▸ Brief
Copy out precisely the line that holds "Task: Clear the urlscan.io search text" and all the lines following it in the data, up to and including the last one, and no others.

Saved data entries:
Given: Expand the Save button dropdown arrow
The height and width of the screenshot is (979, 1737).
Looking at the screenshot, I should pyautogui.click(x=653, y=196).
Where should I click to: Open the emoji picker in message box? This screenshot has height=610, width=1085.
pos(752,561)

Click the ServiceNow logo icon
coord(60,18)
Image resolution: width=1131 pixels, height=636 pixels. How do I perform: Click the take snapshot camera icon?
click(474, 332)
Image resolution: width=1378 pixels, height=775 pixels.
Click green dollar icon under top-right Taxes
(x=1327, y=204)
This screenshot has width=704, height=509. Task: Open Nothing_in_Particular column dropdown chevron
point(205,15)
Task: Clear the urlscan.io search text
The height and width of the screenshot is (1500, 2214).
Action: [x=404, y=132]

▸ Solution for this task
Task: Clear the urlscan.io search text
The height and width of the screenshot is (1500, 2214).
Action: [x=404, y=132]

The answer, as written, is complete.